Taking the team approach to growth

Paying little heed to hierarchy is working well for Aloysius Butler & Clark

For one Delaware marketing communications firm, success is as simple as AB&C.

That’s AB&C, as in Aloysius Butler & Clark.

Founded in 1971, the national business-to-business and consumer marketing agency with offices statewide snagged the top award of The News Journal’s annual Best in the Business competition for small companies with 100 or fewer workers.

“We’re thrilled,” said Donna-Marie King, AB&C’s director of strategic communications and employee of nine years.

But it’s not the only recent award for the Wilmington-based company on-the-grow.

Chief Executive Officer and President John Hawkins was honored in the fall by the National Multiple Sclerosis Society.

The firm also won honors for online marketing excellence in the 10th Annual Webby Award Competition earlier this year. The International Academy of the Visual Arts picked AB&C from among more than 2,300 entries worldwide as a Silver Winner in the marketing category for its Web site, www.a-b-c.com.

Central to AB&C’s success, its site says, is “a fresh perspective in marketing communications”—with whatever combinations clients need in market research, strategic planning, branding, creative services, media planning, public relations and new media presence.

Working with national, regional and local accounts in industries such as health care, tourism, finance, technology and the life sciences, AB&C’s 50-plus-member team also finds time to help groups that benefit others.

Each year, AB&C works with several nonprofit organizations to provide them a range of public relations and design services pro bono, company leaders say.

Several staff members participate on the organizations’ boards of directors. And as often as possible, AB&C employees also participate in those nonprofit groups’ fundraising efforts.

For example, King said, the firm’s team on the Autism Speaks Walk in April included nearly half the staff—and most who couldn’t participate supported the cause as donors.

Teamwork, she said, is at the heart of what makes AB&C distinctive. The company’s leadership operates with little hierarchy or pretense, its leaders say, with owners and employees working together to provide individualized client services. Hawkins is active in overall account service, development of new business and agency management.

The company’s bottom line is growing as well. AB&C reported annual capitalized billings of $35.47 million in the last fiscal year. That’s up from 2005’s $25.4 million, noted in News Journal files.

Also by the numbers, AB&C is a place where workers stay:

  • Just one in five has been there less than two years, and more than one of every three has been there a decade or more.
  • Last year only one worker left. “She got a job with one of our clients in New York,” King said. “Now she’s a client.”

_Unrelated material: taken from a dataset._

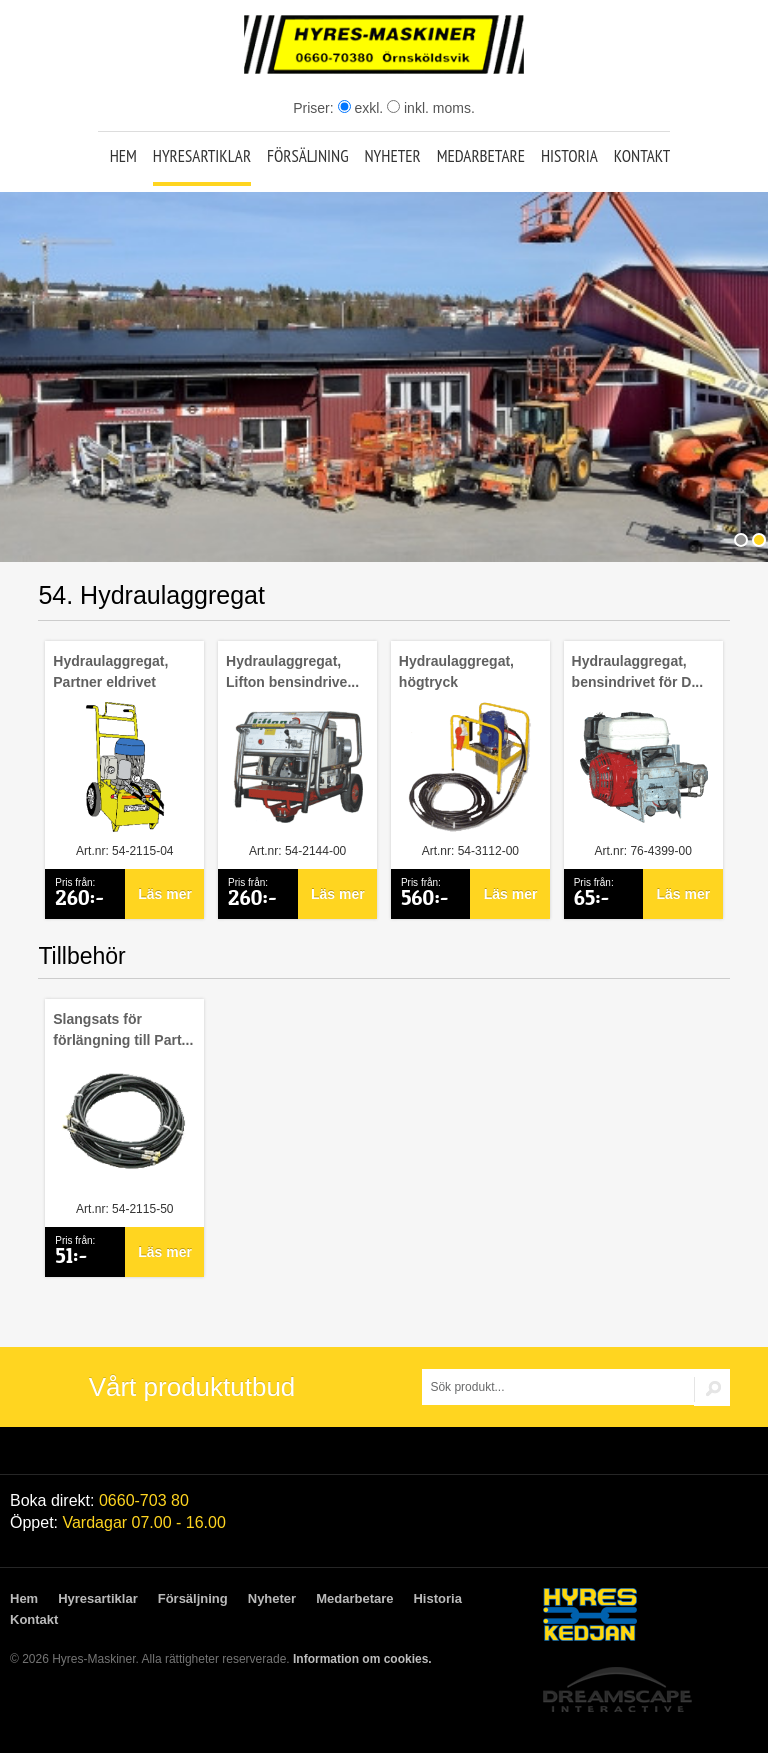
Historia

Hawkins started the firm with his father, E.B. Hawkins, and Dan Mealey. They used their middle names for AB&C to avoid being recognized if the firm failed. Hawkins has been president since 1980.

Before AB&C, Hawkins—a University of Delaware graduate in business administration—was a member of the management training program and a financial adviser with Wilmington Savings Fund Society. Earlier, he was WILM News Radio’s general sales manager.

While tough economic times have pinched many marketing firms, AB&C has a long, strong growth pattern, said King, who attributes its success to its leadership and team approach.

In 1999, having outgrown its first rental space, AB&C bought a unique headquarters—a turn-of-the-20th-century, three-story former funeral home at 819 Washington St. in Wilmington, renovated by EDiS Co. More growth led to renovation of the vacant top floor two years ago.

"It’s a great place to work,” King said. Much of the building’s historic charm was kept, the windows open and there’s free parking. “We love it,” she said.

This year, more growth led the firm which—has had a second office in Rehoboth Beach for some time—to expand with the opening of a third Delaware site, at 116 W. Water St. in Dover.